Pubblichiamo di seguito e integralmente, una nota stampa congiunta di Elena Gentile, Nicola Brienza e Ivan Stomeo che analizzano gli esiti del voto delle Europee in ottica Pd e nell’ambito regionale.

Il PD in Puglia non è riuscito ad eleggere un suo europarlamentare, la destra ha conquistato un cospicuo bottino. Il che non induce all’ottimismo in vista delle elezioni regionali 2020. Tanto più se l’anno prossimo uno di quei parlamentari europei dovesse assurgere a candidato unitario della destra alla Presidenza della Regione.
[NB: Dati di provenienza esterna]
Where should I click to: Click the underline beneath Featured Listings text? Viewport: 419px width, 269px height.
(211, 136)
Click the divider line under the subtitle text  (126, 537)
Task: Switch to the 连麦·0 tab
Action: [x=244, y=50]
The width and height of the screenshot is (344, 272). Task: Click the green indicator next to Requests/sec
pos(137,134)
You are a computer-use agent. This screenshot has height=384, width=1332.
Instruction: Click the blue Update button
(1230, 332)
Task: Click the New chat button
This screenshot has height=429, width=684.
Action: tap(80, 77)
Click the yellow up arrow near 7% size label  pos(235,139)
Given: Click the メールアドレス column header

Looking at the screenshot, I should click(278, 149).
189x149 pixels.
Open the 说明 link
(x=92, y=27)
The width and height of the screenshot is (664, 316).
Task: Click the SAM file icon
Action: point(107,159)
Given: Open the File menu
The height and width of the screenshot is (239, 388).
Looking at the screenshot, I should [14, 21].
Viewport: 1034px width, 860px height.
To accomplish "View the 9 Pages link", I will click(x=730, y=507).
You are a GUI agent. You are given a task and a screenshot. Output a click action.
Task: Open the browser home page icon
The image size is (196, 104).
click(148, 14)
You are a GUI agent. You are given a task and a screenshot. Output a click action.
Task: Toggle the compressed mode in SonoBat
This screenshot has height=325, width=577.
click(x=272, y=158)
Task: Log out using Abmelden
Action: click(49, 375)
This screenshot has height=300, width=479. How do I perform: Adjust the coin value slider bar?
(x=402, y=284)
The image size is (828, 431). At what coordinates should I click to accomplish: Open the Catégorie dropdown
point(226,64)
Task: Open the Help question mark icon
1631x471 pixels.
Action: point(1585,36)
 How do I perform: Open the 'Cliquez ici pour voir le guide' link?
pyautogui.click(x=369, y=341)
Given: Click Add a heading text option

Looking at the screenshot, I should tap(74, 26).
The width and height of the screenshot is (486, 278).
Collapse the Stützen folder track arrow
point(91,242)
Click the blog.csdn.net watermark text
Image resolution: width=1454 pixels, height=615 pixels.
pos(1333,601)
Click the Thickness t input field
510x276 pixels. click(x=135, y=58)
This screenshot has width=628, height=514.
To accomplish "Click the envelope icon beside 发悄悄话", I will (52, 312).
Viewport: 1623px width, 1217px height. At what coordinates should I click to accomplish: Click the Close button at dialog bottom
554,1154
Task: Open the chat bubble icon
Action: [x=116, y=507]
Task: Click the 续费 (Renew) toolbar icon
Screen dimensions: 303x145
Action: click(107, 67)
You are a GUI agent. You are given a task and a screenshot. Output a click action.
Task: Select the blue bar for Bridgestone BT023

Comprendiamo, dunque, il malessere, l’amarezza, la preoccupazione politica dei tantissimi che si affidano a noi per continuare a crederci. A nessuno sfugge, tuttavia, che domenica prossima ci aspetta l’importantissimo appuntamento dei ballottaggi in Città di grande rilievo della nostra Regione. E tutti siamo chiamati a dare il nostro contributo, anche in termini di responsabilità della classe dirigente e dei singoli militanti. Subito dopo in seno al PD regionale si impone una discussione approfondita sulla disastrosa gestione in Puglia della campagna elettorale per le elezioni europee da parte dell’eterodiretto Segretario Regionale. Partendo da un passaggio non secondario della relazione di Nicola Zingaretti alla direzione nazionale del 30 maggio scorso, che ha denunciato la presenza di “realtà territoriali del tutto autonome, feudalizzate, che non rispondono a nessun imput della politica”. Quella denuncia riguarda direttamente anche la Puglia? Nessuno può escluderlo. Ma se è così, viste anche le scadenze che già ci attendono e quelle che potrebbero prospettarsi dobbiamo agire per tempo. Con la opportuna responsabilità, ma anche con il necessario coraggio. Perché, come si dice, non c’è peggior medico di quello pietoso e senza coraggio. E non c’è peggiore classe dirigente di quella che non sa assumersi le proprie responsabilità. Per questo, quanto prima si prenderà coscienza della realtà e delle opportune decisioni da adottare, tanto meglio sarà per il destino del PD in questa Regione.